> TO BE DONE: Print verbatim the lines of the material below, from the line with "What do you see at coordinates (963, 561)" to the line with "coordinates (881, 535).", including both.

> Data entries:
┄┄┄┄┄┄┄┄┄┄┄┄┄┄┄┄┄┄┄┄

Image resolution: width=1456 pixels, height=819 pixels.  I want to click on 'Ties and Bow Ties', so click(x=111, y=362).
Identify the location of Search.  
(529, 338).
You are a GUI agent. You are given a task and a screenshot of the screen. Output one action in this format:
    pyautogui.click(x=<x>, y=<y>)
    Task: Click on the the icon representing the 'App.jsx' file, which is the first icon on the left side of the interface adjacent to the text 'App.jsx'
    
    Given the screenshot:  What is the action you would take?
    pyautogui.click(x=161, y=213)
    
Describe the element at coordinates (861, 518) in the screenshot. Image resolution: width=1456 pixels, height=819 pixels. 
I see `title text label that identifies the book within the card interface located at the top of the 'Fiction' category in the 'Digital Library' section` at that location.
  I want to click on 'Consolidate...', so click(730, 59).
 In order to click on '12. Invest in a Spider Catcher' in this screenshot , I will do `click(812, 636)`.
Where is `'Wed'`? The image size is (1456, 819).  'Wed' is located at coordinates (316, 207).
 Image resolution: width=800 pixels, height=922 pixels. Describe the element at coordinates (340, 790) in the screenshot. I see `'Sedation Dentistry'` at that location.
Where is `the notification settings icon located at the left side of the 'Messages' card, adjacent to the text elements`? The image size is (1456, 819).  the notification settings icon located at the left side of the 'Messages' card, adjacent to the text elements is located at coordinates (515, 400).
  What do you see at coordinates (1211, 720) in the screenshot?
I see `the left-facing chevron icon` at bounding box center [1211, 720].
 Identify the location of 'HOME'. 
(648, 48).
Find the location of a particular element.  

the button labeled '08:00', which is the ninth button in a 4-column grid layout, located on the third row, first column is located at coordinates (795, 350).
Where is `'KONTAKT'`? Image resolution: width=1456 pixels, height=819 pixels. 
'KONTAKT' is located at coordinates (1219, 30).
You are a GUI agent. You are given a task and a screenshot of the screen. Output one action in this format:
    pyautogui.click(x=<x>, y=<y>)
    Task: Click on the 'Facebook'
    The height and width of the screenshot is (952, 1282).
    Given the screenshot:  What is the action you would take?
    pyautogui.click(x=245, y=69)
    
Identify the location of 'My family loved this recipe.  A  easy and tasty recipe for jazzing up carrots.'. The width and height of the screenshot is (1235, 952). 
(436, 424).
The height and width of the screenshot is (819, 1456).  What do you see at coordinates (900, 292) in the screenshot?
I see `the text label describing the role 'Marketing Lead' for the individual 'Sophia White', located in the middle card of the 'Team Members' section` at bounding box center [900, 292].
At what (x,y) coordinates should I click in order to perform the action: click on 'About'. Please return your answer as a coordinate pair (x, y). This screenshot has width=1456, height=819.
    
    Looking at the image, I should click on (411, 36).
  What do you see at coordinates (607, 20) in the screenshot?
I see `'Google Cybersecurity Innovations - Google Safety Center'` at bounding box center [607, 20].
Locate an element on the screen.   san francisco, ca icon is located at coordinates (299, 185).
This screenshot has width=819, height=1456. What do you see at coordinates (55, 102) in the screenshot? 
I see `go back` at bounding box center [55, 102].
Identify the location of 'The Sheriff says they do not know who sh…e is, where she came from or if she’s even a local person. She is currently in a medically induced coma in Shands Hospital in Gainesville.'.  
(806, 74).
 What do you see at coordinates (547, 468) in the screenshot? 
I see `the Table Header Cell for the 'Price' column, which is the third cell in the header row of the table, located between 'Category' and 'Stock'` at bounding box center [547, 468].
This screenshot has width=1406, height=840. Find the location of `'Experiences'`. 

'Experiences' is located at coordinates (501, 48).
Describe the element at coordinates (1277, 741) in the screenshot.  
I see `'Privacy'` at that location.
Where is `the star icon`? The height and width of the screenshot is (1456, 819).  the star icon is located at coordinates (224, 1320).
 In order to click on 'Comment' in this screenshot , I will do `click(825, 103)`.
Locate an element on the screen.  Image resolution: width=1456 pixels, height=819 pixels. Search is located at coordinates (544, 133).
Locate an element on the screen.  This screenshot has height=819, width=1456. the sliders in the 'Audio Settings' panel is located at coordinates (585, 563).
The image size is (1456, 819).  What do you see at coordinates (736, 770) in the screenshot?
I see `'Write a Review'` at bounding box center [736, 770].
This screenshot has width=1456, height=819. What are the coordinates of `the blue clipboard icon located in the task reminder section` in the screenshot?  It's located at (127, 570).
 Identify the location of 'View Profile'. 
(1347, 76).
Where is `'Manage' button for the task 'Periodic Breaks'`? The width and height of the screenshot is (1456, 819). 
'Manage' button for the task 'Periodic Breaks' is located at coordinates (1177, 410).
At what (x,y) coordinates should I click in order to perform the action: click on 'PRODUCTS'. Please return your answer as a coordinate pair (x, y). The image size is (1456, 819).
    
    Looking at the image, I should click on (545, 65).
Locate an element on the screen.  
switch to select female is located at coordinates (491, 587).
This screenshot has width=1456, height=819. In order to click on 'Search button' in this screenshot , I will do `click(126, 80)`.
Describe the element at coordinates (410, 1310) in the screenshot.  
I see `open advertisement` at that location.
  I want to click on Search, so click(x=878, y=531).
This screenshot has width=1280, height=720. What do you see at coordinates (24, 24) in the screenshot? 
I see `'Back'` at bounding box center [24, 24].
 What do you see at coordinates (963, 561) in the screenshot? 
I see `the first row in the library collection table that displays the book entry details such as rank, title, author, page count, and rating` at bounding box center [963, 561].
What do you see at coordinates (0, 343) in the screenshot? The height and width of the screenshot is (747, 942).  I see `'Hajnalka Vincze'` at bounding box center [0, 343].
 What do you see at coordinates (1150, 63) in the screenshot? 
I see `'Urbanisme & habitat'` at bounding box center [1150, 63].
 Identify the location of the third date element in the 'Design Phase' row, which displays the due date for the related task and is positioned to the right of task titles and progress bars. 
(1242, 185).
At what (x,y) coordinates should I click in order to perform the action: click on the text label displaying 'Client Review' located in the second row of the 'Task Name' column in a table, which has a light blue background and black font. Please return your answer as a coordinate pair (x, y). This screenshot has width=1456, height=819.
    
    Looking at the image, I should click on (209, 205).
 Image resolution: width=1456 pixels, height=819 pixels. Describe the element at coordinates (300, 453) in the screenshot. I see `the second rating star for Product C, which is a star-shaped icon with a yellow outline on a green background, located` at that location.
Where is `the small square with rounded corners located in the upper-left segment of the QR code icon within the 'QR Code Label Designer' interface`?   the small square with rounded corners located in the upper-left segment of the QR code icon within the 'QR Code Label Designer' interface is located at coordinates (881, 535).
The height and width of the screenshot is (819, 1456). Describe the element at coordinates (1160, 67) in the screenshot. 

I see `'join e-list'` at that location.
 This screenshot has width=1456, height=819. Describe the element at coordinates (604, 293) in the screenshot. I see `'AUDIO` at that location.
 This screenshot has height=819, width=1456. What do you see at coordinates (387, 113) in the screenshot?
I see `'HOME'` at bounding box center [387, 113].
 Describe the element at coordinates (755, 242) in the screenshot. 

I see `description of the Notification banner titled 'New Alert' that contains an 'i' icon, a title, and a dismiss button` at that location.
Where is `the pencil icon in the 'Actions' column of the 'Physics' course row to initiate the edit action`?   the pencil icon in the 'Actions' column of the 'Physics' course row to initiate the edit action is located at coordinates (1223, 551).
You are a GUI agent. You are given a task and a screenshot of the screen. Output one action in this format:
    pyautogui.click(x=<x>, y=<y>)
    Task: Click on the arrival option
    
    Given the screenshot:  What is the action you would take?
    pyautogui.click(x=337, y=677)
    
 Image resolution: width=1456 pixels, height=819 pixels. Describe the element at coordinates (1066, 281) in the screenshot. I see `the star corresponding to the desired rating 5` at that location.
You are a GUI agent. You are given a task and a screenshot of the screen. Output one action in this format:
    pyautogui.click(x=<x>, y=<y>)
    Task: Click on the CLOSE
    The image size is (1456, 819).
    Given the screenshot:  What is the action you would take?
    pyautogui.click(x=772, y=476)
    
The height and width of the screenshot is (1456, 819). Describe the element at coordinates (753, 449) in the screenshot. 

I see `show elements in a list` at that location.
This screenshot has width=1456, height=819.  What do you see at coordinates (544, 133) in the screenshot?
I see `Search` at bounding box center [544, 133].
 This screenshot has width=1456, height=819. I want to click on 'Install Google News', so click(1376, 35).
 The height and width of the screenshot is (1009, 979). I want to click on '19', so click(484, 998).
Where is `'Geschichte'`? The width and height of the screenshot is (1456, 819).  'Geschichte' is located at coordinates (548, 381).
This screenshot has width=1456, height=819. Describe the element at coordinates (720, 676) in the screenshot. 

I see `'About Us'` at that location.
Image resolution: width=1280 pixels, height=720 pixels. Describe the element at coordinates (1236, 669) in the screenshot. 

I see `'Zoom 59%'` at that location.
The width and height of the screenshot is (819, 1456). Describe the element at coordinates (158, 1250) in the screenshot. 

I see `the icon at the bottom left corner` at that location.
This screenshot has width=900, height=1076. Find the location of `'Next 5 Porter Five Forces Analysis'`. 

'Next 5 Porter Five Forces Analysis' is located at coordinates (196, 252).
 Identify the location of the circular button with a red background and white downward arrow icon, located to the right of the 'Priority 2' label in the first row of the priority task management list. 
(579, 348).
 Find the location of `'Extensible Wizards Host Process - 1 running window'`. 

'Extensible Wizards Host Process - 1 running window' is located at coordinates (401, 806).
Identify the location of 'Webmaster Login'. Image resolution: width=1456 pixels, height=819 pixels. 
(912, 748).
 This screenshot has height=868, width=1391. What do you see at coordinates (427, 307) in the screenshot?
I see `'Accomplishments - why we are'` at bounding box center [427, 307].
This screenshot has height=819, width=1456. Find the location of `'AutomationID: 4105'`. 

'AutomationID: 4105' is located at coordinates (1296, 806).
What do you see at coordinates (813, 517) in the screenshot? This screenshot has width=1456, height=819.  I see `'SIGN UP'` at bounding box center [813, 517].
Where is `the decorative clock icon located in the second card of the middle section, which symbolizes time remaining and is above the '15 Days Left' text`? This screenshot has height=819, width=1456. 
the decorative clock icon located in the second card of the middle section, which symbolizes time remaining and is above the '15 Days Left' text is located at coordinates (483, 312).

┄┄┄┄┄┄┄┄┄┄┄┄┄┄┄┄┄┄┄┄

> TASK SOLUTION:
 What do you see at coordinates (963, 561) in the screenshot? 
I see `the first row in the library collection table that displays the book entry details such as rank, title, author, page count, and rating` at bounding box center [963, 561].
What do you see at coordinates (0, 343) in the screenshot? The height and width of the screenshot is (747, 942).  I see `'Hajnalka Vincze'` at bounding box center [0, 343].
 What do you see at coordinates (1150, 63) in the screenshot? 
I see `'Urbanisme & habitat'` at bounding box center [1150, 63].
 Identify the location of the third date element in the 'Design Phase' row, which displays the due date for the related task and is positioned to the right of task titles and progress bars. 
(1242, 185).
At what (x,y) coordinates should I click in order to perform the action: click on the text label displaying 'Client Review' located in the second row of the 'Task Name' column in a table, which has a light blue background and black font. Please return your answer as a coordinate pair (x, y). This screenshot has width=1456, height=819.
    
    Looking at the image, I should click on (209, 205).
 Image resolution: width=1456 pixels, height=819 pixels. Describe the element at coordinates (300, 453) in the screenshot. I see `the second rating star for Product C, which is a star-shaped icon with a yellow outline on a green background, located` at that location.
Where is `the small square with rounded corners located in the upper-left segment of the QR code icon within the 'QR Code Label Designer' interface`?   the small square with rounded corners located in the upper-left segment of the QR code icon within the 'QR Code Label Designer' interface is located at coordinates (881, 535).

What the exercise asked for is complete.